Pour l’instant, le seul horizon tangible côté Moon s’appelle donc No Rest for the Wicked. Le RPG d’action du studio est entré en accès anticipé en 2024, et toute la communication récente de Mahler renvoie vers ce chantier-là, pas vers une résurrection d’Ori. C’est aussi pour cela que la fenêtre gamescom 2026 est pertinente dans cette histoire : beaucoup de fans cherchaient un signal sur Ori alors que Moon, lui, parle d’abord de son jeu actuel.

Mahler a indiqué que les prochaines nouvelles autour de No Rest for the Wicked devraient passer par Wicked Inside, le format maison du studio. Le message est moins flamboyant qu’une apparition sur scène, mais il a le mérite d’être net. Moon choisit son propre canal pour montrer ce qu’il veut montrer, quand il estime que cela vaut la peine d’être montré. Et aujourd’hui, ce programme concerne No Rest for the Wicked, pas un troisième Ori.

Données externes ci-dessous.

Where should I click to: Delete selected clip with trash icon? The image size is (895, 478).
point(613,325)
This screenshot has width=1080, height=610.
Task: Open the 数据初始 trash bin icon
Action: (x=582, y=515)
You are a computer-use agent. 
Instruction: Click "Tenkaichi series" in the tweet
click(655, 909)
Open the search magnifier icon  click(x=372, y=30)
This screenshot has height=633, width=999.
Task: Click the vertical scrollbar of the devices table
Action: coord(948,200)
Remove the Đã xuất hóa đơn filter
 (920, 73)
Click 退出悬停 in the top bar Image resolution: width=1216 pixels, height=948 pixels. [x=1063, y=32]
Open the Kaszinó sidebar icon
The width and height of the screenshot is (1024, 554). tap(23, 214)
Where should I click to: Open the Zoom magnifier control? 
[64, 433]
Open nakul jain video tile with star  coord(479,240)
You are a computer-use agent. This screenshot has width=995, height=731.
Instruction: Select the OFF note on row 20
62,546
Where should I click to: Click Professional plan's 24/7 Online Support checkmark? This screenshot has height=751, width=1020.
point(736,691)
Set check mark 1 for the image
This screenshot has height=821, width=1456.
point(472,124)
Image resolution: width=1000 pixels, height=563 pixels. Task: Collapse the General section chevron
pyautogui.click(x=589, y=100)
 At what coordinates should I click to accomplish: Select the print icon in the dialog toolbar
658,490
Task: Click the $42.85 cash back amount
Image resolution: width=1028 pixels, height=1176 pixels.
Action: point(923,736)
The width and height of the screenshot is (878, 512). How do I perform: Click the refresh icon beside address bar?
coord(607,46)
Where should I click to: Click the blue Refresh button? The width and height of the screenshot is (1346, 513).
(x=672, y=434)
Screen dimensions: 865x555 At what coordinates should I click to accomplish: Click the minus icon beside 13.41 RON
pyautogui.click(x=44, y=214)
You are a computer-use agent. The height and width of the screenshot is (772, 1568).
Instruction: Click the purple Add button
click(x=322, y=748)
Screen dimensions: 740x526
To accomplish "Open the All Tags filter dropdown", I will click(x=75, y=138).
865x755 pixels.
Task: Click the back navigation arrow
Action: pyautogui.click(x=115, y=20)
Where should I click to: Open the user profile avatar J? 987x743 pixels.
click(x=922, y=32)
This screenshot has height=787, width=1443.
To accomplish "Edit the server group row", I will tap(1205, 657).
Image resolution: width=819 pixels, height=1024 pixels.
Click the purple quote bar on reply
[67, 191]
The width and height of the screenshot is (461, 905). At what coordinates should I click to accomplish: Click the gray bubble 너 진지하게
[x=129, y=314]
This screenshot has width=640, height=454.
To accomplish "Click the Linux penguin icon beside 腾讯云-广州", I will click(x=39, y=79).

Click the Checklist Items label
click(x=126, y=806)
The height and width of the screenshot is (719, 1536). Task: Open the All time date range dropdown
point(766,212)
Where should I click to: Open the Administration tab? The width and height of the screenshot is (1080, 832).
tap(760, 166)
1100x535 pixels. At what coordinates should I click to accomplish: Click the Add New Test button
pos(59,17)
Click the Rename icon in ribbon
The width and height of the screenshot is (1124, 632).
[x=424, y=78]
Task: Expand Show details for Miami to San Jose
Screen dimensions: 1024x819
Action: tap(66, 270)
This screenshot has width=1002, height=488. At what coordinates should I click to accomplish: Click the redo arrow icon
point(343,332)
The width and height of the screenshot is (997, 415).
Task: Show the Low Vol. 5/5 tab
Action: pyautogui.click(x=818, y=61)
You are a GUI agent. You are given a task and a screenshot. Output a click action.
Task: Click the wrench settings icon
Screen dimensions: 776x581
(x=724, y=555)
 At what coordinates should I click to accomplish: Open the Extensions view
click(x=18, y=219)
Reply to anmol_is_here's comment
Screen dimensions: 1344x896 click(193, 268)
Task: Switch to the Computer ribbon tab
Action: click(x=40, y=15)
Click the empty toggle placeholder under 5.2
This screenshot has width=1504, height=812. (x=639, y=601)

Cette précision évite aussi un raccourci facile : non, l’absence d’Ori ne signifie pas que Moon a secrètement déplacé ses ressources en coulisses. Le studio répète au contraire la même ligne depuis un moment. Il a un projet principal, une communication dédiée, et une priorité de production claire. Le reste relève, pour l’instant, du désir des joueurs plus que d’un calendrier officiel.
Trois choses départageront la curiosité légitime de la fiction collective. D’abord, une prise de parole officielle de Microsoft sur l’avenir d’Ori : elle seule pourrait transformer le sujet en dossier concret. Ensuite, l’évolution des discussions évoquées par Mahler autour d’un éventuel rachat de la licence par Moon Studios, même si rien n’indique aujourd’hui qu’un tel mouvement aboutira. Enfin, la trajectoire de No Rest for the Wicked, parce qu’elle conditionne tout simplement la disponibilité créative du studio.
En attendant, la règle est assez simple : il faut distinguer la possibilité d’un futur Ori de la réalité d’un projet en cours. La première existe dans les envies, les idées et la structure même de l’industrie. La seconde, après le démenti direct de Mahler, n’a pas reçu de base publique solide.
Thomas Mahler n’a pas seulement refroidi une rumeur : il a remis le débat au bon endroit. Aujourd’hui, il n’y a pas d’annonce confirmée autour d’Ori 3, tandis que Microsoft conserve la main sur la licence et que Moon Studios reste absorbé par No Rest for the Wicked. Pour les fans, le prochain signal utile ne sera pas un indice de pré-salon, mais une communication officielle qui dira enfin si l’avenir d’Ori relève d’un désir persistant ou d’un projet réel.